- MATERIAL PROVIDED
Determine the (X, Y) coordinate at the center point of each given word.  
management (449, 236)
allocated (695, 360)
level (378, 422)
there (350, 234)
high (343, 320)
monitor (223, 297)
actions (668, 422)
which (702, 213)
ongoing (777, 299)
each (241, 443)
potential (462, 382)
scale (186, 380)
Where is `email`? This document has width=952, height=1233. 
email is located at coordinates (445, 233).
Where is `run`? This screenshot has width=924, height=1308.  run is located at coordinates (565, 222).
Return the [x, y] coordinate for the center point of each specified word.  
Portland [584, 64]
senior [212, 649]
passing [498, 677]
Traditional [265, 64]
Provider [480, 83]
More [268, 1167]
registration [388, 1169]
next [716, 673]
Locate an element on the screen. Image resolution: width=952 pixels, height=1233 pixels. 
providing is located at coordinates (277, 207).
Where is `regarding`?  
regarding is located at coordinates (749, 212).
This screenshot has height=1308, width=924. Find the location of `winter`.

- TASK BRIEF
Please copy the listing above word for word, keeping every line in its original order.

- COMPLETE OUTPUT
Determine the (X, Y) coordinate at the center point of each given word.  
management (449, 236)
allocated (695, 360)
level (378, 422)
there (350, 234)
high (343, 320)
monitor (223, 297)
actions (668, 422)
which (702, 213)
ongoing (777, 299)
each (241, 443)
potential (462, 382)
scale (186, 380)
Where is `email`? This document has width=952, height=1233. 
email is located at coordinates (445, 233).
Where is `run`? This screenshot has width=924, height=1308.  run is located at coordinates (565, 222).
Return the [x, y] coordinate for the center point of each specified word.  
Portland [584, 64]
senior [212, 649]
passing [498, 677]
Traditional [265, 64]
Provider [480, 83]
More [268, 1167]
registration [388, 1169]
next [716, 673]
Locate an element on the screen. Image resolution: width=952 pixels, height=1233 pixels. 
providing is located at coordinates (277, 207).
Where is `regarding`?  
regarding is located at coordinates (749, 212).
This screenshot has height=1308, width=924. Find the location of `winter`.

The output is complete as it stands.